Top 10 myths about new parenthood
7th March, 2012
Worried your life, your marriage, your baby or your body isn't 'normal'? Don't fall foul of the myths of parenting
1. That your life will soon get back to normal.... when the reality is that there will be days when you will have to choose either sleeping, eating or bathing! You are creating a new kind of normal - and even that won't last forever.
2. That your body will be the same...when it will probably either get bigger, smaller, differently shaped, have new scars or stretchmarks, and you will learn about body parts you never knew you had... How brave are you feeling because the changes are both internal and external!
3. That your child will have a ‘normal' development. Yes babies are measured from the moment they pop out (using the APGAR Score) against ‘norms' that are usually not applicable. Every child develops at their own pace - there are a range of normals so don't beat yourself - or them - up. And don't' beat your child up if he/she doesn't' instantly love a new addition. (See also point 4 below)
4. That you will love your newborn instantly and forever unconditionally.
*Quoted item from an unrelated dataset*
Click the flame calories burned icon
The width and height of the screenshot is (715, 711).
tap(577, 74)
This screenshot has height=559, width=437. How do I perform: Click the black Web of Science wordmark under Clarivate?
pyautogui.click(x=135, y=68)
If you have had a tough birth, love and connection can take time to come; likewise you are not a ‘bad mother' if you don't love being with your child every minute of every day. You still have a your own life.
5. If you had a crappy birth experience you soon forget it - you never forget it! But a second or subsequent birth where woman feels she was the centre of the experience can go a long way to healing things.
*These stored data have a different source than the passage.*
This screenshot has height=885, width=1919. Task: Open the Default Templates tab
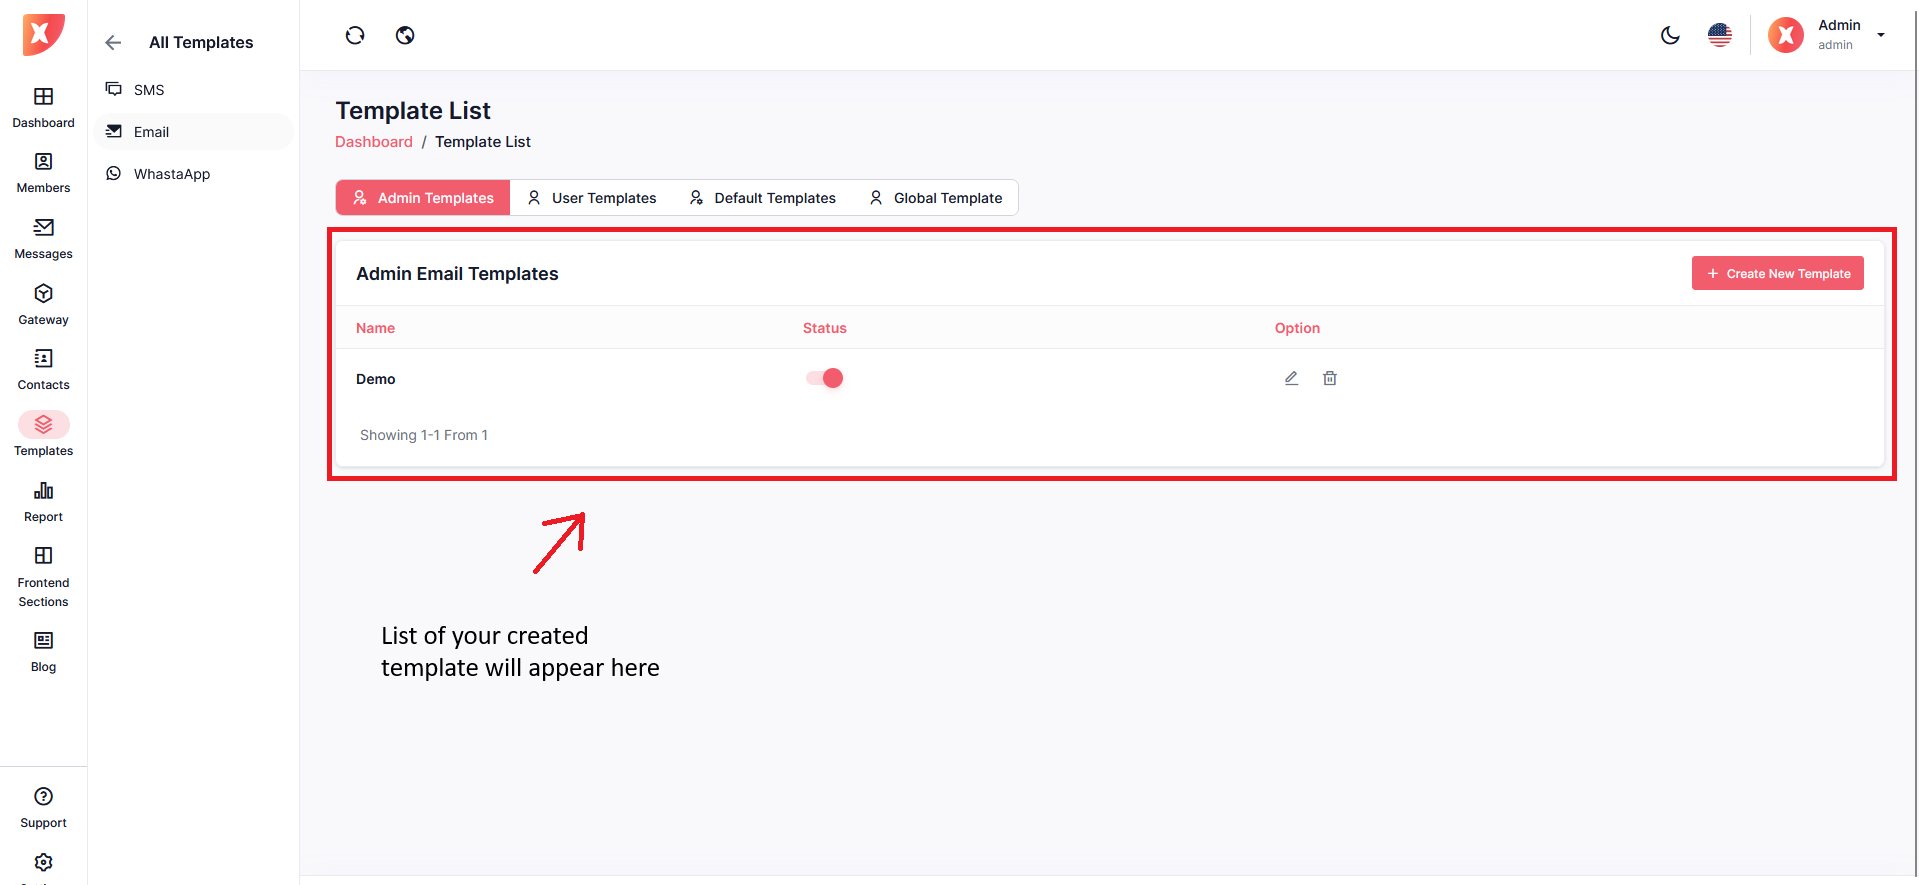[762, 198]
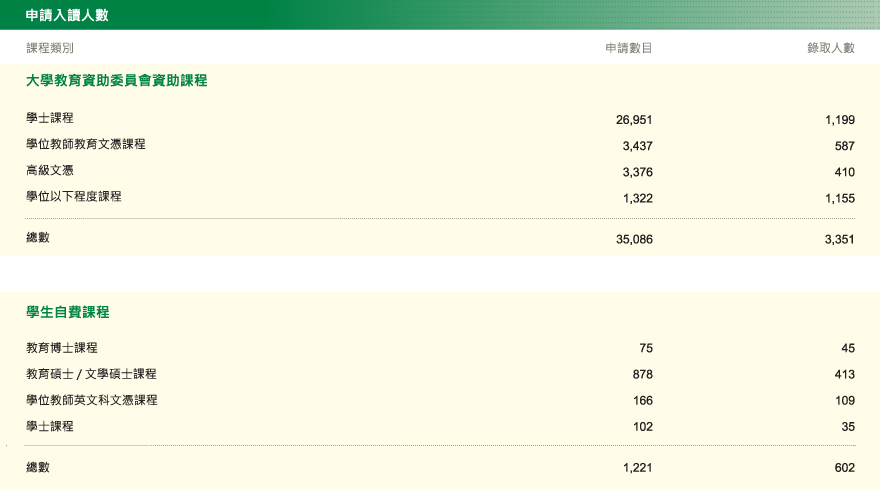Select the 35,086 total applications value

[634, 240]
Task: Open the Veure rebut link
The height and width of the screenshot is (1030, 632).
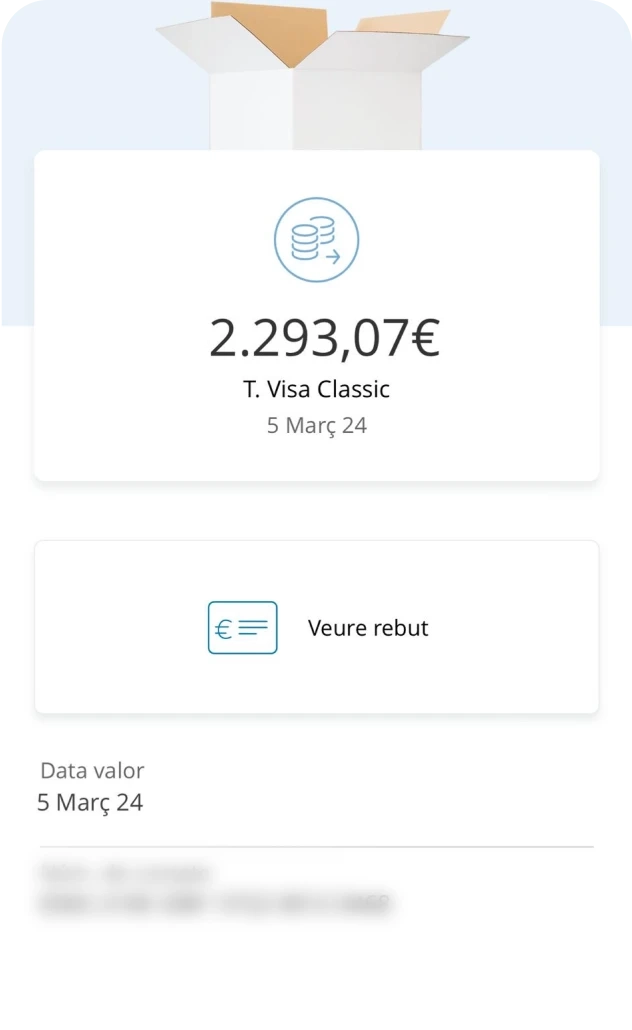Action: [368, 628]
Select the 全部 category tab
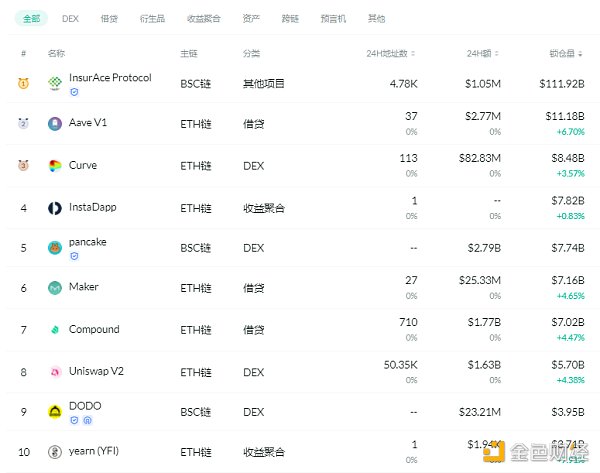The width and height of the screenshot is (600, 473). [x=29, y=18]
6. All babies should sleep through the night...Ha! Learn to sleep when your baby does and save yourself untold misery. Learn about the different techniques developed to help ease your child into better sleeping. Most work - and although it won't seem like it at the time when you've been up every hour every night for the past week - it will be worth it.
7. Artificial milk is just as good as breast milk. It isn't. The benefits of breastfeeding are manifold - from establishing a connection with your baby to preventing long-term and wide ranging health risks.
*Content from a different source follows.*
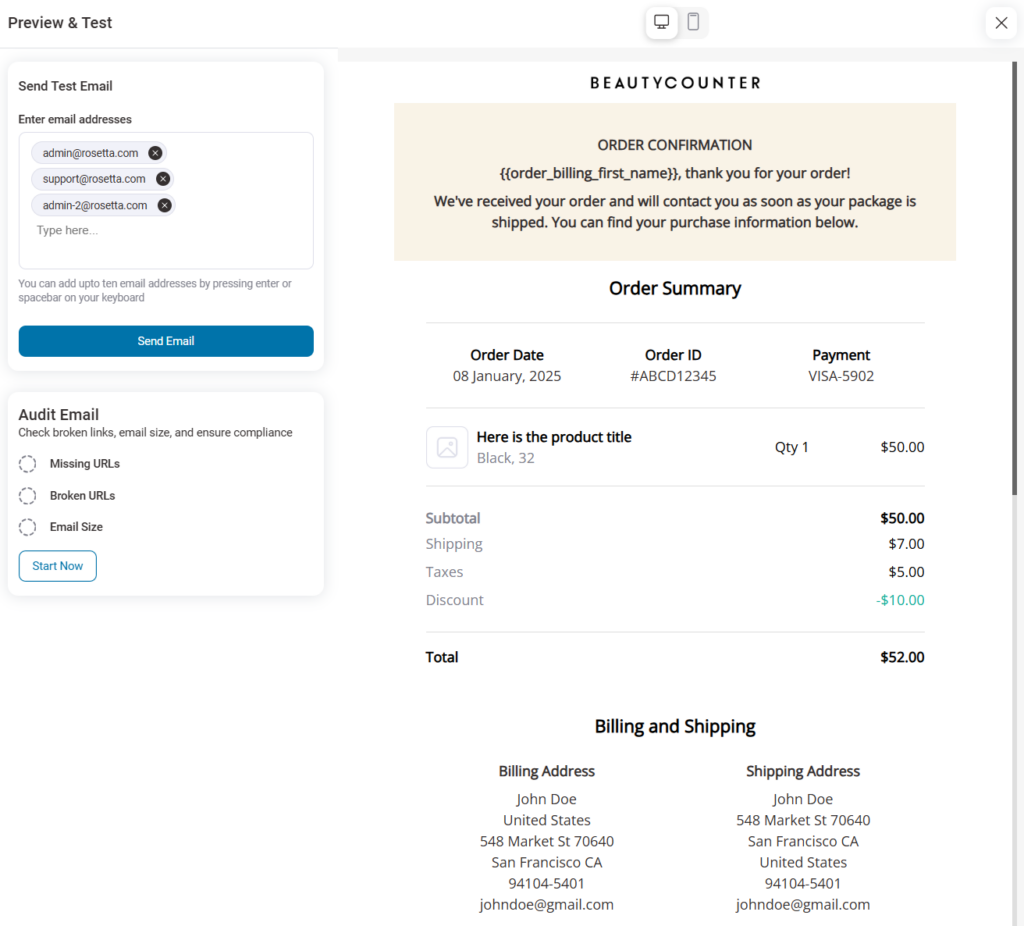
Task: Click the Order ID #ABCD12345 value
Action: pyautogui.click(x=673, y=376)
8. Birth is the hard part all the other decisions are easy - i.e. vaccination, school, child care, housework. Each stage of your child's life will bring new challenges.
9. Your value as a mother is directly related to how much stuff you buy your child. Save your money most of the stuff they try to sell parents is completely unnecessary. What your child needs is your time and attention. So turn off your bloody mobile for a while!
10. That there will be no strain on your marriage / with your partner. There will! Look at the idea of his and her pregnancy continuing as his and her parenthood. Dads often feel left out especially if mum is breastfeeding and/or sex is off the agenda - no one tells them to expect and prepare for this. Good for parents to talk about this beforehand - a new normal for relationships too!